London-based LetterOne Technology (L1 Technology), an investment vehicle set up by Fridman and his Russian partners, has hired an all-star advisory group including Lastminute.com co-founder Brent Hoberman and Irish telecoms entrepreneur Denis O’Brien to help spend the cash, the paper said Sunday.

Fridman's expansion in the technology sector comes weeks after the billionaire, whose Alfa Group made almost $14 billion off the sale of a stake in Russian oil firm TNK-BP in 2013, got into a spat with Britain over gas assets bought as part of a similar global investment drive in the energy sector.

L1 Technology chief executive Alexei Reznikovich told the FT that the “old-fashioned” telecoms industry needed a root-and-branch overhaul to make money for investors and said the group would target new technology.

He added that L1 Technology has no debt on its balance sheet and leverage could be used to increase available funds to $25 billion.

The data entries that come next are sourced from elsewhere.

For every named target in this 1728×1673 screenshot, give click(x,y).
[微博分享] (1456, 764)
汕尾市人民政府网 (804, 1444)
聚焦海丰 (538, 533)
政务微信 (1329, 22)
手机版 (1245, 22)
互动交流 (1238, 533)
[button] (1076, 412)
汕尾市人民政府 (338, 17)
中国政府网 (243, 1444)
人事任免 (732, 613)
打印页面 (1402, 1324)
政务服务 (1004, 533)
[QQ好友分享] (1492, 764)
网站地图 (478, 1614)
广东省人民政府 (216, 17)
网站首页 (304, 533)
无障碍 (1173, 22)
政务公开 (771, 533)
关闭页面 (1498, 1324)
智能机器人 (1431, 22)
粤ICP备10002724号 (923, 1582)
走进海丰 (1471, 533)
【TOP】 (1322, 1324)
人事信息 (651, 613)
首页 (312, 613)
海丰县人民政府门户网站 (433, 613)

The group's board will also include Osama Bedier, a former Google payments executive, former Skype executive Russ Shaw and Sir Julian Horn-Smith, one of the founding management team at Vodafone, according to the FT.

L1 Technology will control telecoms assets already belonging to Fridman and his partners, including a 48 percent stake in Amsterdam-based VimpelCom and a 13 percent stake in Turkish telecoms company Turkcell, the report said. The two stakes are worth around $14 billion, according to the FT.